I say the more the merrier.   But that is just my opinion.


----------



## F1Wild (Jun 15, 2009)

Here's what I posted on the MobileRead.com forum:

A few of us over at Kindle Boards are having a Phoenix meet-up and would like to cordially invite any Kindle users in the area to join us.

*KINDLE MEET-UP - PHOENIX EDITION*

*Day/Date/Time:*
Saturday/August 29, 2009/1pm

*Place:*
The Poisoned Pen 
4014 N Goldwater Blvd. Suite 101
Scottsdale, AZ 85251
(480) 947-2974
www.thepoisonedpen.com

*Events:*
Kindle meet-up
Author meet/greet & book signing (both have books in Kindle format):
-Thomas Greanias
-Timothy Hallinan

If interested please RSVP via PM to me.
Cheers!


----------



## Cowgirl (Nov 1, 2008)

Great idea!


----------



## The Atomic Bookworm (Jul 20, 2009)

"Phoenix Edition". Sweet!!


----------



## F1Wild (Jun 15, 2009)

So far we have 5 attending - 4 from here and 1 from MobileReads.


----------



## geoffthomas (Feb 27, 2009)

Bumpin this 'cause KB meets deserve all the attention they can get.

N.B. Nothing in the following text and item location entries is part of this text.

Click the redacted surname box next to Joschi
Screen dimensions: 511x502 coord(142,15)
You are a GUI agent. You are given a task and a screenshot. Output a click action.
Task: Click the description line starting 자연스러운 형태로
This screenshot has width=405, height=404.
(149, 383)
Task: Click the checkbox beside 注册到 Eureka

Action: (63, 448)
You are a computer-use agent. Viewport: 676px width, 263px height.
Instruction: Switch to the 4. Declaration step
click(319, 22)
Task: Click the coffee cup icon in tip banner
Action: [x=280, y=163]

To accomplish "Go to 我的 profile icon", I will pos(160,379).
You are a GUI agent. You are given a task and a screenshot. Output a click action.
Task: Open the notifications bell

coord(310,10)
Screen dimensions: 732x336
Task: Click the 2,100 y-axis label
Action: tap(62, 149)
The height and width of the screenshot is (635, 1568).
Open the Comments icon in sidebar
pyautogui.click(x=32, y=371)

Did you guys realize that you will be having your first meet the same time as the NYC group is holding their second meet?

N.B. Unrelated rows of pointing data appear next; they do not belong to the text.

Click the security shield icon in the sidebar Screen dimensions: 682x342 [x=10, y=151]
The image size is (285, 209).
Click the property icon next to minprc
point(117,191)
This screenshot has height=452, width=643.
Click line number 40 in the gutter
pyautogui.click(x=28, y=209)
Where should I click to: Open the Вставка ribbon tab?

How cool is that, I ask you?

Just sayin......


----------



## Cowgirl (Nov 1, 2008)

Ugh!  I'm still hoping to make it but I have a friend flying in suddenly (she's buying a house here) and I have to take her to get paperwork signed on Saturday morning.  I should make it back in time for the meet up but might be a little late.


----------



## F1Wild (Jun 15, 2009)

Just a reminder of this weekend's meet-up!!

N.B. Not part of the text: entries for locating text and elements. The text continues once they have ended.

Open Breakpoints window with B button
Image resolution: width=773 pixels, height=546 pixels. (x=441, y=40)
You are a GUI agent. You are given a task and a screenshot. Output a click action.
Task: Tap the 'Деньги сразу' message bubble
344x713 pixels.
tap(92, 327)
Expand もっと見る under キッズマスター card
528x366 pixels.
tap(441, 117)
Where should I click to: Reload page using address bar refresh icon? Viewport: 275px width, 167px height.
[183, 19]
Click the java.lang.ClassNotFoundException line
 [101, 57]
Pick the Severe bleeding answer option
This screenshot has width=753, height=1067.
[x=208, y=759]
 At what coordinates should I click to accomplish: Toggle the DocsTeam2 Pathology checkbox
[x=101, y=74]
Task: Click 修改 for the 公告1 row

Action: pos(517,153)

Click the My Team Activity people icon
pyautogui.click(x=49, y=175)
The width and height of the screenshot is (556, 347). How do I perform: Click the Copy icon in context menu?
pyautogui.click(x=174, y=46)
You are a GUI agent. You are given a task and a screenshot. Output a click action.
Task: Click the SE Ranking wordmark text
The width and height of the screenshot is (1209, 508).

KINDLE MEET-UP – PHOENIX EDITION

Day/Date/Time:
Saturday/August 29, 2009/1pm

Place:
The Poisoned Pen 
4014 N Goldwater Blvd. Suite 101
Scottsdale, AZ 85251
(480) 947-2974
www.thepoisonedpen.com

Events:
Kindle meet-up
Author meet/greet & book signing (both have books in Kindle format):
  -Thomas Greanias
  -Timothy Hallinan


----------



## Dankinia (Jun 20, 2009)

I plan to be there and am looking forward to it.


----------



## Cowgirl (Nov 1, 2008)

I will be there...


----------



## The Atomic Bookworm (Jul 20, 2009)

Ummm... question.... how are we supposed to know who we are?  

Should we just look for whoever has a Kindle out in the open?   (which is fine with me... except for the fact that SOMEONE has to break her/his Kindle out first)


----------



## Cowgirl (Nov 1, 2008)

I think I saw a picture of F1 somewhere so I know what she looks like. I'm not familiar with that book store but I will be carrying my kindle in my Green World Tree Oberon Cover.  Is there a coffee shop inside the store?


----------



## JimC1946 (Aug 6, 2009)

The Atomic Bookworm said:


> Ummm... question.... how are we supposed to know who we are?


At our Atlanta meet, we were all carrying our Kindles and hung around outside the restaurant we were meeting at. It was easy to spot our fellow Kindlers.


----------



## F1Wild (Jun 15, 2009)

The Atomic Bookworm said:


> Ummm... question.... how are we supposed to know who we are?
> 
> Should we just look for whoever has a Kindle out in the open?  (which is fine with me... except for the fact that SOMEONE has to break her/his Kindle out first)


Pretend it's a blind date and it will be so much more exciting for all of us.....


----------



## F1Wild (Jun 15, 2009)

Cowgirl said:


> I think I saw a picture of F1 somewhere so I know what she looks like. I'm not familiar with that book store but I will be carrying my kindle in my Green World Tree Oberon Cover. Is there a coffee shop inside the store?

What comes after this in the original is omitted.